> **YOUR OBJECTIVE**
Go through the lines below and copy each one that holds the string "Uncheck".

> **MATERIAL PROVIDED**
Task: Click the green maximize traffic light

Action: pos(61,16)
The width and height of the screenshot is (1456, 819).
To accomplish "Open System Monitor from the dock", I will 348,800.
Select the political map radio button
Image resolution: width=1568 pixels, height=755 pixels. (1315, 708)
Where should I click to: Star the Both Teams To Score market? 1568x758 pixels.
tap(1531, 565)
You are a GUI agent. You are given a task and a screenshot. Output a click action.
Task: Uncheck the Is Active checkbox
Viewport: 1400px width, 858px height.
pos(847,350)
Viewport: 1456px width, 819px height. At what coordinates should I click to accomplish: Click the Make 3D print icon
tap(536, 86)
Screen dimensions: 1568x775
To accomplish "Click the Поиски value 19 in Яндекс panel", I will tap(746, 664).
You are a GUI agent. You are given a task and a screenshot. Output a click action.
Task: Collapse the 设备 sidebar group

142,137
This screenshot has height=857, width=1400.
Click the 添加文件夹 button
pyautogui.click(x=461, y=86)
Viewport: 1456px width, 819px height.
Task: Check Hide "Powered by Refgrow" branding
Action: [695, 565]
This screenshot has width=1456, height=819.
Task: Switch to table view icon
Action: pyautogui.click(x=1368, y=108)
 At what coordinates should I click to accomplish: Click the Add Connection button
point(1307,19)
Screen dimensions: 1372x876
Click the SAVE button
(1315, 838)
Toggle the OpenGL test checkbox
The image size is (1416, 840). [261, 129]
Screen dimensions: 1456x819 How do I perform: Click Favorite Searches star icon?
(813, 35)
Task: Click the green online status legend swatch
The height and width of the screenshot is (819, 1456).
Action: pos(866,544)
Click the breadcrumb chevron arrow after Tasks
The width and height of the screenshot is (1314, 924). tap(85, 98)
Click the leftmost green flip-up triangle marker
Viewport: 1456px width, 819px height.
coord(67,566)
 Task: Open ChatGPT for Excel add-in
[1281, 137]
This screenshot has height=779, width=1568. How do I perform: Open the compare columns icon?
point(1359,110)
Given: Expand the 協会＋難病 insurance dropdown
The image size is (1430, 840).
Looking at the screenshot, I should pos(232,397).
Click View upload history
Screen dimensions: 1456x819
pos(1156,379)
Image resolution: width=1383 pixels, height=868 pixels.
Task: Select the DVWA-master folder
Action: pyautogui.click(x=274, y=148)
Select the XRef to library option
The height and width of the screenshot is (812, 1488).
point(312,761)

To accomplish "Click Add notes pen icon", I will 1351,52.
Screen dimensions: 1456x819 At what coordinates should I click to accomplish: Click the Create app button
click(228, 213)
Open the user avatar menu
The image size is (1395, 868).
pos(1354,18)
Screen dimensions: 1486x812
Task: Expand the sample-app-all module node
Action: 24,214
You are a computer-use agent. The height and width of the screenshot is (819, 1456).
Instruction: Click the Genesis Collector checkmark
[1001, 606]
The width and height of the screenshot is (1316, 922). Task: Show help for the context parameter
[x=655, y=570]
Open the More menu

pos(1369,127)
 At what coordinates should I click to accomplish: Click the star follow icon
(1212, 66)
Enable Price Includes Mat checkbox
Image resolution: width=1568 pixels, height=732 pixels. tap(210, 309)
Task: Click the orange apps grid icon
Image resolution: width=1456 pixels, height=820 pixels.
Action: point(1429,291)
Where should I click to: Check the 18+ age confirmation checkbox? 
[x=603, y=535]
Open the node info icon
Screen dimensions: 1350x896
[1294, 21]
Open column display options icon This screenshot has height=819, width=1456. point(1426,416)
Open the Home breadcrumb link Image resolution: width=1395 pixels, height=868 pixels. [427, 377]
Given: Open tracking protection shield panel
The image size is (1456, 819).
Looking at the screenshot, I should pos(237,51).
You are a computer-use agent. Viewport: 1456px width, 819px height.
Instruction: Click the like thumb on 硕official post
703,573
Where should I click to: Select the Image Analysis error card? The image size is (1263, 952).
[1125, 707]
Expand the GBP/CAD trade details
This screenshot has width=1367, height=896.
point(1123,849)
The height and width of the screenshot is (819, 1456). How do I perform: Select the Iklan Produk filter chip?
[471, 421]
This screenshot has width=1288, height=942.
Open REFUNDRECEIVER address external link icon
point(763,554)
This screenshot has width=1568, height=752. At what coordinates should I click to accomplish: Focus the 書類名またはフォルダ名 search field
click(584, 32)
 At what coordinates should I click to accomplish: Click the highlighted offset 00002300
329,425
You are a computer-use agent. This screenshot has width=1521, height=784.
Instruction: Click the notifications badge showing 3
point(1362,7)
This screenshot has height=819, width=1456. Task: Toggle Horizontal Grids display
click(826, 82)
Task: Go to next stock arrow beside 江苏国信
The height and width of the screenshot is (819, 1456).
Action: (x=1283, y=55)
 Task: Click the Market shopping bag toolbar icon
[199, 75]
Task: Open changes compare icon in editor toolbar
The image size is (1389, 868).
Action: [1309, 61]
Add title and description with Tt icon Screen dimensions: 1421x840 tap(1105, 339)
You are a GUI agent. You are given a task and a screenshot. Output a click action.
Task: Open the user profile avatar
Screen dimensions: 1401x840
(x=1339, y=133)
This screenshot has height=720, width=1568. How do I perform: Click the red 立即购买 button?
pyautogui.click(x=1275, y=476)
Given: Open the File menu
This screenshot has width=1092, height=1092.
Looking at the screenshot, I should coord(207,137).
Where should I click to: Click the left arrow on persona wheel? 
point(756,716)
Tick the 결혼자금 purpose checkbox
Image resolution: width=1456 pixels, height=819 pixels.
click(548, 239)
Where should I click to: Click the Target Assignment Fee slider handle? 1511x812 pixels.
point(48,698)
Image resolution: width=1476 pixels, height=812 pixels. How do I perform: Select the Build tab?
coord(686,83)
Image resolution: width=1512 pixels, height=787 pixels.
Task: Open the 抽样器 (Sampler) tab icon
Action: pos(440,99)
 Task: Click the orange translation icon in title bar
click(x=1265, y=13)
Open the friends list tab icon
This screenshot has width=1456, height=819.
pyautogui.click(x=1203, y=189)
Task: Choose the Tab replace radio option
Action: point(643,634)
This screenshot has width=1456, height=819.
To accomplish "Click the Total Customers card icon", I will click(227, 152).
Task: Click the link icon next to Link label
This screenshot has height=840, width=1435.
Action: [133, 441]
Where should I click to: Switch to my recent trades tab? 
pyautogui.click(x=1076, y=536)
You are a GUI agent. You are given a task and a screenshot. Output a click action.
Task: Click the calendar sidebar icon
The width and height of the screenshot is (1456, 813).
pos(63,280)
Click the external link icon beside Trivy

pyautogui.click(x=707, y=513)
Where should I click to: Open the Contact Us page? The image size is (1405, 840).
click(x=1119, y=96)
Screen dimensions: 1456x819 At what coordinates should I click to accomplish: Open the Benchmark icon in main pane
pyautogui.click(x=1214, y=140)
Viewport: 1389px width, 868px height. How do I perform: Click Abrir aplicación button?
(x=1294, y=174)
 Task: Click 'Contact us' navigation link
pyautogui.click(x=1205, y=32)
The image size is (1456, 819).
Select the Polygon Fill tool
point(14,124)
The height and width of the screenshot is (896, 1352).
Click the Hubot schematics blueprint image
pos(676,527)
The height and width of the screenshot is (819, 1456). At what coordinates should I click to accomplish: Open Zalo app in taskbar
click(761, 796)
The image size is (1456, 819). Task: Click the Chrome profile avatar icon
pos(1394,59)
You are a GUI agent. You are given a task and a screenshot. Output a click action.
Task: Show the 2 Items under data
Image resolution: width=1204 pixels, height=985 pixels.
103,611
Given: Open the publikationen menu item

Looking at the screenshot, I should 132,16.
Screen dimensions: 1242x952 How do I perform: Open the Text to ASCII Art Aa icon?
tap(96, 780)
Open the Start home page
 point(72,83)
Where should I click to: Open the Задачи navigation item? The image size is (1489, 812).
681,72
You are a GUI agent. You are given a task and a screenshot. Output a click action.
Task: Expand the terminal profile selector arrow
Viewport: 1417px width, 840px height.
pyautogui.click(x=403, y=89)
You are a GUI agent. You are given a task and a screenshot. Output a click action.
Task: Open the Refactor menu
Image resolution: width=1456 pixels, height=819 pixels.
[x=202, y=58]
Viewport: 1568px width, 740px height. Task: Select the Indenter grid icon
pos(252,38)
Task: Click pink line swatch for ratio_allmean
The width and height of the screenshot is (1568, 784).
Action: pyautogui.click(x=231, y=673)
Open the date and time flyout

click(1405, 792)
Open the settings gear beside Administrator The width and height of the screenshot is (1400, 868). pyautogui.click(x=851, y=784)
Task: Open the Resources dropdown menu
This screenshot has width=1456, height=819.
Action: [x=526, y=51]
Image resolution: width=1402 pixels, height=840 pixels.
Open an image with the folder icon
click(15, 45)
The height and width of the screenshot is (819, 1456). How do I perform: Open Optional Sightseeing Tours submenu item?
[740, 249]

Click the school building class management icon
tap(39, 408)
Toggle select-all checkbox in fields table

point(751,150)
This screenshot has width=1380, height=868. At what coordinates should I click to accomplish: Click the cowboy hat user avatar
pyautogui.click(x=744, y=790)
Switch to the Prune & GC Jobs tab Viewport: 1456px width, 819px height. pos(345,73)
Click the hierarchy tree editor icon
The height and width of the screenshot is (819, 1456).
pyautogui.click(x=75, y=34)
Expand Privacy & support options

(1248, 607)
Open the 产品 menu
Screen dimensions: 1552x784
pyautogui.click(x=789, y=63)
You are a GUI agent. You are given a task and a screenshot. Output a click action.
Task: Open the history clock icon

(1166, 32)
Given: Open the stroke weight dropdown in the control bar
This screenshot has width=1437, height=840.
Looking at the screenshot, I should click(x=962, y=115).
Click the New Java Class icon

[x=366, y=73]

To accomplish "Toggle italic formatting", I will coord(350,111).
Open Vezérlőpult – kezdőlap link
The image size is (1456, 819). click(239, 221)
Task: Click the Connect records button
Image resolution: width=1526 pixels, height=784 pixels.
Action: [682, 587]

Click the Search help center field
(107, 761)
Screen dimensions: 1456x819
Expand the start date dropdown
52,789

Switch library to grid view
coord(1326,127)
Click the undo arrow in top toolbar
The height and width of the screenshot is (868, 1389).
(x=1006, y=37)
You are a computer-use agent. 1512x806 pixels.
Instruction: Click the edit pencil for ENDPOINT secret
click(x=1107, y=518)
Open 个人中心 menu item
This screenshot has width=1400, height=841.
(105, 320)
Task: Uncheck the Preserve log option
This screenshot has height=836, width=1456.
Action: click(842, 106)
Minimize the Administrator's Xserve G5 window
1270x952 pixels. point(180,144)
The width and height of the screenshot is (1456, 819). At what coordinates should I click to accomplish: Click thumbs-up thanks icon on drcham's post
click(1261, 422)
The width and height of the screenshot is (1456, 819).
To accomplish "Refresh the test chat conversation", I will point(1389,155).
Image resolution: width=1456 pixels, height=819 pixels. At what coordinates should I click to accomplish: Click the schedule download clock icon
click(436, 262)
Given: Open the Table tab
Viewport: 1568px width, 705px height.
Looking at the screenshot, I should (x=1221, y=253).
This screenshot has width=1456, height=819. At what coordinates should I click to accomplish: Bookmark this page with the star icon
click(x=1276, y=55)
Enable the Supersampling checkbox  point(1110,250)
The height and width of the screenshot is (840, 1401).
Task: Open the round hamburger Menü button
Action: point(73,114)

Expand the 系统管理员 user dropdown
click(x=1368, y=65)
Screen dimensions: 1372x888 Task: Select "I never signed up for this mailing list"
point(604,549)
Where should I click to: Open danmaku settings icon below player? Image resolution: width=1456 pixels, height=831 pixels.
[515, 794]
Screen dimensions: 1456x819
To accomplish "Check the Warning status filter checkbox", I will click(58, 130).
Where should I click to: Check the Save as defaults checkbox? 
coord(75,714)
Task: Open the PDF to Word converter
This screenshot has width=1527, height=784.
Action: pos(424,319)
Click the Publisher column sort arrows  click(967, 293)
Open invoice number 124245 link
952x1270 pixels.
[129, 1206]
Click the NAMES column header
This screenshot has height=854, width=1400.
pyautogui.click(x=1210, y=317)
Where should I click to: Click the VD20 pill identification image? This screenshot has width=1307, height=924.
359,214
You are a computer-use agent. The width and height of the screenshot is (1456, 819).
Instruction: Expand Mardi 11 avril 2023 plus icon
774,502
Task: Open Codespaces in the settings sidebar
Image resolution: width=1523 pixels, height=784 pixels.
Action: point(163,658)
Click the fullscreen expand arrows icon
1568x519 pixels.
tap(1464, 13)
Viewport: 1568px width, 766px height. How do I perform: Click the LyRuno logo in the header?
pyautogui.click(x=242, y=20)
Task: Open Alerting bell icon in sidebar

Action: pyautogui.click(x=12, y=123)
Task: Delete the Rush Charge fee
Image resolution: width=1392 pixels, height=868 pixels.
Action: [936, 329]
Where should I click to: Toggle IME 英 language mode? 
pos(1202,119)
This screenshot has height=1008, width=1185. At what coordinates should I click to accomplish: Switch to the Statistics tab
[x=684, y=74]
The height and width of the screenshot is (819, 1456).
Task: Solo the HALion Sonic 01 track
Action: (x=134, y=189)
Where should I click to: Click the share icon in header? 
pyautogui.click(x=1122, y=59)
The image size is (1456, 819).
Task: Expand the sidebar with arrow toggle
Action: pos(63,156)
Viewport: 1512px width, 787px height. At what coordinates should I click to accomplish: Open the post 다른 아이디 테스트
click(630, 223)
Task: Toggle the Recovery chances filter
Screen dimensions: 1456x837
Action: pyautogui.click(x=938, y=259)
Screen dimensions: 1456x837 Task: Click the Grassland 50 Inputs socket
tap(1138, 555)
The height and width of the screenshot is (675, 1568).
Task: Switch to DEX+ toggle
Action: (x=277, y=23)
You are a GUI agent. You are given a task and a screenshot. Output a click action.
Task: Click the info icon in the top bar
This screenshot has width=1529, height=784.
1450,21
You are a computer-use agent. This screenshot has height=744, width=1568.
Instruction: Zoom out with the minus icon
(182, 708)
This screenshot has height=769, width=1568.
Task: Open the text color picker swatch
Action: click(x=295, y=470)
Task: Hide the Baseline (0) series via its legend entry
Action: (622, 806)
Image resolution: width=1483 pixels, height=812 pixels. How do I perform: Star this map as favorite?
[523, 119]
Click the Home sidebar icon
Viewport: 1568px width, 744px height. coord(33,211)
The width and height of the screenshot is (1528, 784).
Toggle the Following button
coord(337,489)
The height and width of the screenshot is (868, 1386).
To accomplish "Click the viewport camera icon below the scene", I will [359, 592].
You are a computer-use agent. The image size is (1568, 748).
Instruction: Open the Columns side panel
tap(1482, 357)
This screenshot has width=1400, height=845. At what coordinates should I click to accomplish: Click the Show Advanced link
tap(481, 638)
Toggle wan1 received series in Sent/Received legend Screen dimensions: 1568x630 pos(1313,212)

> **ANSWER SECTION**
Task: Uncheck the Is Active checkbox
Task: Uncheck the Preserve log option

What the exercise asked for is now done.